Era lunes. El museo ubicado en Parque Lezama, en la Ciudad de Buenos Aires, ya había cerrado. Cuatro jóvenes vestidos de traje tocaron el timbre y los atendió un guardia de seguridad. Les dijo que estaba cerrado. Uno de ellos respondió que eran estudiantes tucumanos, que querían conocer el museo, pero se les había hecho tarde. A la noche debían volver a la provincia. Cuando el guardia entreabrió la puerta, uno sacó un arma y lo redujeron. Había otro guardia adentro que sufrió el mismo destino. Permanecieron atados y custodiados por dos de los militantes: Manuel Gallardo y Luis Sansoulet. Los otros dos, Osvaldo Agosto y Alcides Bonaldi, se dirigieron a la vitrina de vidrio en la que descansaba el sable corvo del general don José de San Martín.

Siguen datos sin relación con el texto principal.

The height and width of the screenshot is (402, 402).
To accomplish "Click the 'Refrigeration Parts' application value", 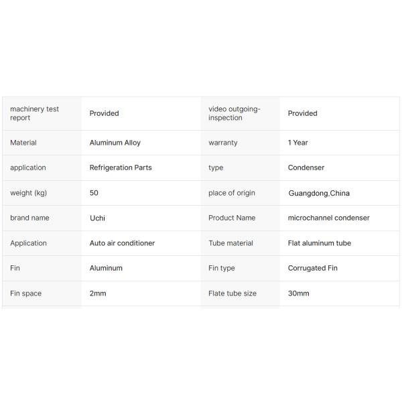I will point(121,168).
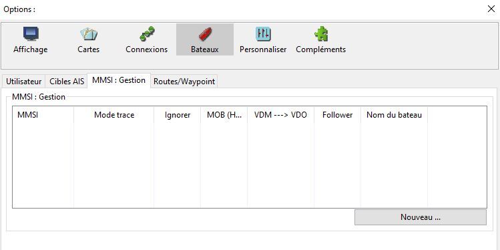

Encontrarlo no fue difícil. Los cuatro muchachos — junto a Emilio, el quinto integrante que esperaba afuera en un Peugeot 403 celeste en marcha — habían recorrido dos semanas antes el museo para planificar el robo. Cuenta el muy amable libro El sable, de Rodolfo Piovera, que fue Osvaldo Agosto el que decidió la fecha del robo. El 12 de agosto era el aniversario de la Reconquista, el día que el pueblo de Buenos Aires comenzó el rechazo militar a la primera de las dos invasiones inglesas. Casualmente por la calle Defensa, la misma en la que estaba estacionado el Peugeot 403 esperando el sable, habían ingresado las tropas de Beresford casi 170 años antes.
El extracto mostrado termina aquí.